Background Pemphigus is a severe bullous autoimmune skin disease. Pemphigus foliaceus
(PF) is characterized by antidesmoglein (Dsg) 1 IgG causing epidermal blistering;
mucosal pemphigus vulgaris (mPV) by anti-Dsg3 IgG inducing erosions in the mucosa;
and mucocutaneous pemphigus vulgaris (PV) by affecting both, with autoantibodies targeting
Dsg1 and Dsg3. Objectives To characterize the Ca2+ flux pathway and delineate its
importance in pemphigus pathogenesis and clinical phenotypes caused by different antibody
profiles. Methods Immunoprecipitation, Ca2+ flux analysis, Western blotting, immunofluorescence
staining, dissociation assays and a human skin ex vivo model were used. Results PV
IgG and PF IgG, but neither Dsg3-specific monoclonal antibody (AK23) nor mPV IgG,
caused Ca2+ influx in primary human keratinocytes. Phosphatidylinositol 4-kinase alpha
interacts with Dsg1 but not with Dsg3. Its downstream target - phospholipase-C-gamma
1 (PLC) - was activated by PV IgG and PF IgG but not AK23 or mPV IgG. PLC releases
inositol 1,4,5-trisphosphate (IP3) causing IP3 receptor (IP3R) activation and Ca2+
flux from the endoplasmic reticulum into the cytosol, which stimulates Ca2+ release-activated
channels (CRAC)-mediated Ca2+ influx. Inhibitors against PLC, IP3R and CRAC effectively
blocked PV IgG and PF IgG-induced Ca2+ influx; ameliorated alterations of Dsg1 and
Dsg3 localization, and reorganization of keratin and actin filaments; and inhibited
loss of cell adhesion in vitro. Finally, inhibiting PLC or IP3R was protective against
PV IgG-induced blister formation and redistribution of Dsg1 and Dsg3 in human skin
ex vivo.

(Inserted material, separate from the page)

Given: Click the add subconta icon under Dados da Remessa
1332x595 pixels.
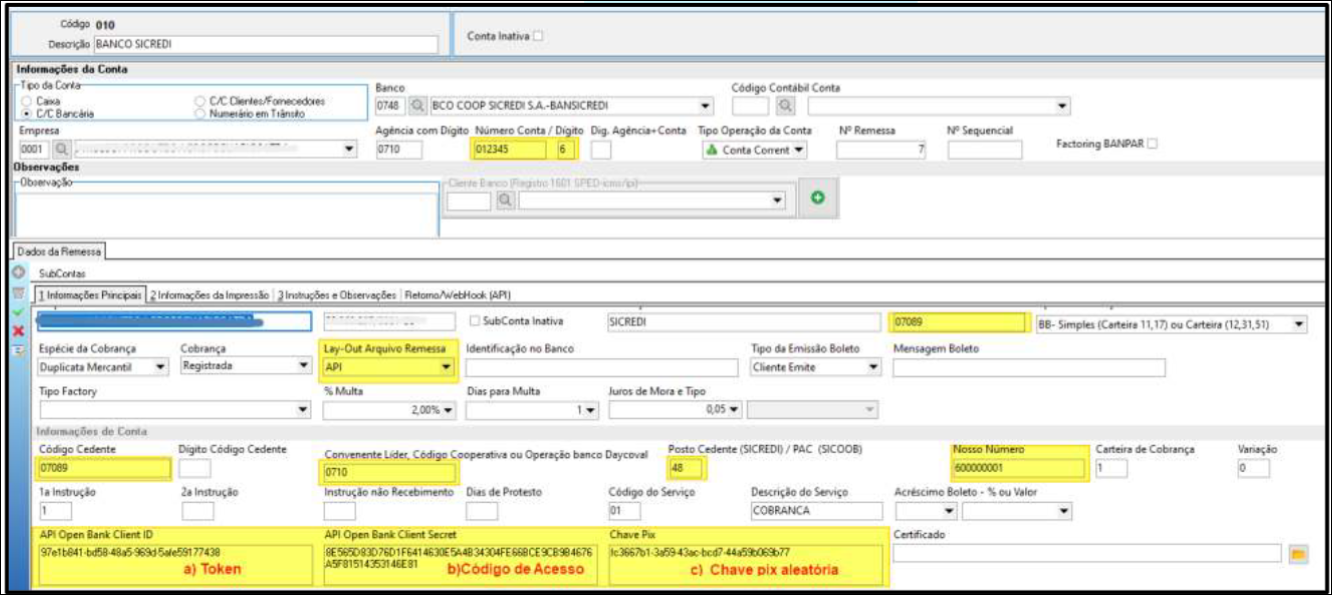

Conclusions Ca2+-mediated signalling is important for epidermal blistering
and dependent on the autoantibody profile, which indicates different roles for signalling
complexes organized by Dsg1 and Dsg3. Interfering with PLC and Ca2+ signalling may
be a promising approach to treat epidermal manifestations of pemphigus.